Tom Brady and the New England Patriots had great success with the no-huddle offense early this decade. The Patriots employed it again – very effectively – Sunday night in Baltimore. Patric Schneider/Associated Press

FOXBOROUGH, Mass. — There was a time, during the 2011 and 2012 seasons, when the New England Patriots were known for their mastery of the no-huddle offense.

They’d push the tempo at pivotal points in a game or whenever Tom Brady felt like stepping on the gas. They’d just turn the switch on and off as they pleased. And when that switch was on, they were relentless. The speed of the operation would ultimately wear out the opposition.

It was death by the hurry up.

Might the Patriots use it more often going forward, especially after the success they had at points during Sunday night’s 37-20 loss in Baltimore?

With games against the Eagles and Cowboys following the bye, teams with strong defensive fronts, it does make sense to continue hitting the hurry-up switch.

It was the wrinkle offensive coordinator Josh McDaniels employed for much of the game to get after the Ravens. During the third quarter, the up-tempo pace with 11 personnel (one running back, one tight end, three receivers) was the best the Patriots’ offense has looked this season.

Brady, who is essentially making the calls at the line, was able to exploit matchups the longer they kept with it.

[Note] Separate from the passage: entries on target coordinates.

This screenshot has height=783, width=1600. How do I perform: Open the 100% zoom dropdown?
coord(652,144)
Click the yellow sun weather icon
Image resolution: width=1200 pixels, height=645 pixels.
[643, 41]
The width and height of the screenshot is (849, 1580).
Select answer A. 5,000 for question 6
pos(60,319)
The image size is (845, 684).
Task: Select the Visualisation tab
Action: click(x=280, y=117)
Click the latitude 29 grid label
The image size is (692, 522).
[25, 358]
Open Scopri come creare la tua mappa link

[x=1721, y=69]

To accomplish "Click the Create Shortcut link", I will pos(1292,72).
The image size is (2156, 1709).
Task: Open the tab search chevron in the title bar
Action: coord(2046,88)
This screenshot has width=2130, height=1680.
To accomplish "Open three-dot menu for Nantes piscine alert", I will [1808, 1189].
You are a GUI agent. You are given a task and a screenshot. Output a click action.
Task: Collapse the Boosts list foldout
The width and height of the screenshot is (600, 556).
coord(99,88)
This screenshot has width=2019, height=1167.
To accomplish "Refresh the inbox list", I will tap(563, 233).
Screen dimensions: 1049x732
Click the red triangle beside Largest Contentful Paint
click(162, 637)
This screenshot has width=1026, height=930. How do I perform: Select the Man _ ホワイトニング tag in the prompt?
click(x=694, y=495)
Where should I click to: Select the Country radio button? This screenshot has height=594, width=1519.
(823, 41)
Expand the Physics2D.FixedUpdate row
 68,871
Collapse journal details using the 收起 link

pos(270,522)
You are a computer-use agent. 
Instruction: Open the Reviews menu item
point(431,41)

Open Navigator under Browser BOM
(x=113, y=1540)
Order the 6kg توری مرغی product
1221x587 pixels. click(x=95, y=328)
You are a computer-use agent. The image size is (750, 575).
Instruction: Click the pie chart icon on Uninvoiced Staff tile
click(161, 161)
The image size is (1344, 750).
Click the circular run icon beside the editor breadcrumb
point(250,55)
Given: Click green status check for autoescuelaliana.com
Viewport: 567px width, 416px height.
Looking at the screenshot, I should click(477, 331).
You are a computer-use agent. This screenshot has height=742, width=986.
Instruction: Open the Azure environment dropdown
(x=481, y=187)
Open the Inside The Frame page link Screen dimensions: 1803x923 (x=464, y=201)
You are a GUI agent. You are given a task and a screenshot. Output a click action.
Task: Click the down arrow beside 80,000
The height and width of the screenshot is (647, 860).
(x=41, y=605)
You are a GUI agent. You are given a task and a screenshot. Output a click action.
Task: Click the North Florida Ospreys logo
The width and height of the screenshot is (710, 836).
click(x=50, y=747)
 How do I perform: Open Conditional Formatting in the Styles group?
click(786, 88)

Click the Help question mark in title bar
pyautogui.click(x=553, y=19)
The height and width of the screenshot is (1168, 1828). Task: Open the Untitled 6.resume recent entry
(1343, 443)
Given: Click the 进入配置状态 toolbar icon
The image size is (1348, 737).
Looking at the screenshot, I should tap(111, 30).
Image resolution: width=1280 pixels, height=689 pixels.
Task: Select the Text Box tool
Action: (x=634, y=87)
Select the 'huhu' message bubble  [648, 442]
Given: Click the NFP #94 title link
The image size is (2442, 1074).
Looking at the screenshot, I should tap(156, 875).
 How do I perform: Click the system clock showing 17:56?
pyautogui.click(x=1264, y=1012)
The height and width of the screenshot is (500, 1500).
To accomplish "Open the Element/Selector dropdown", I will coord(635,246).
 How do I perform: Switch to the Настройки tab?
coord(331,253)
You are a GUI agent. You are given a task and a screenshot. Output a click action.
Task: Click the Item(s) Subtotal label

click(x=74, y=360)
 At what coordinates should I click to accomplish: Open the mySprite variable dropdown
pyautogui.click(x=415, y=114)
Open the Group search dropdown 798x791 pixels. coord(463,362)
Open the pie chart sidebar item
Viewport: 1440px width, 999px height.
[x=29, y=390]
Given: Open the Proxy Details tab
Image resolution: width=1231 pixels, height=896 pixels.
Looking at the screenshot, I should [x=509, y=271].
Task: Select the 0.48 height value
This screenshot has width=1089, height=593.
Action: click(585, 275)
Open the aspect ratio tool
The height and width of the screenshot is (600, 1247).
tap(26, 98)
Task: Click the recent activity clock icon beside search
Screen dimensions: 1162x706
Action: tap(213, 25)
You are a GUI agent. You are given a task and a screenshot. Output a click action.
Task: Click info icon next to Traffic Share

While there are many reasons for McDaniels to pull that offense out of his bag of tricks, the biggest reason for going to the no-huddle is to tire an opposing defense. The Patriots’ offensive line, a problem all season, wasn’t offering much in the way of protection. So one way to help was to get the Ravens gassed and get the ball out of Brady’s hands even quicker. It eventually worked.

Even Ravens cornerback Marlon Humphrey acknowledged the no-huddle was “killing us” after the win.

With the bye week to self-scout, and see what’s working and what isn’t, it’s quite possible McDaniels will revisit the no-huddle after the break.

Wearing out an opposing front will help preserve Brady. He was knocked around pretty good by the Ravens, who got to him for 10 quarterback hits, the most of any team this season.

The Eagles and Cowboys will look to top that number. The Eagles, with Brandon Graham, Fletcher Cox and Derek Barnett, and the Cowboys, with DeMarcus Lawrence, Robert Quinn and old friend Michael Bennett, are going to be a handful for the offensive line.

The hurry-up might be the best way to work around these fronts. The running game actually got going a bit with Rex Burkhead busting a few runs, and the offense as a whole looked better.

The downside?

Three-and-outs mean there’s no rest for the defense or time to make adjustments. So there’s the risk of gassing your own defense if you don’t stay on the field.

The other element involves rookie wide receivers Jacobi Meyers and N’Keal Harry. Meyers didn’t see the field in Baltimore, save for one snap.

This type of offense, with Brady making the calls at the line as he reads the defense at a rapid pace, requires everyone to be on the same page. It’s hard for Brady to trust rookies in a full-time no-huddle. And even if he did, there’s no time for substitution. Julian Edelman, Mohamed Sanu and Phillip Dorsett are the three primary receivers in the 11 personnel grouping that’s favored at the moment. Will Harry crack that lineup when he plays?

That’s all to be determined. There are some limitations with play calls, too, in a no-huddle. But the point here is that with the offensive line struggling, and Isaiah Wynn not due to return at least until Week 12 against Dallas, the pros outweigh the cons. No-huddle is the way to go.

During his weekly appearance on “The Greg Hill Show” on WEEI, Brady said the Patriots would be figuring out the best option for the offense during the week.

“We have to take all these matchups like they are. They are all different. They are all going to present their different challenges and we’re going to have to really get cued in on what we’re doing and figure out how to best attack these opponents starting with the Eagles,” said Brady. “It is a good team and we play a lot of good teams, and we’re going to have to play our best football. It’s going to bring the best out of us.

“We’ve had a lot of time to figure out the things we haven’t done a good job at and the things we need to do a better job at. Do more of the good and less of the bad.”

On Sunday, the no-huddle checked in on the positive side. Going forward, it wouldn’t be surprising to see them stay with it.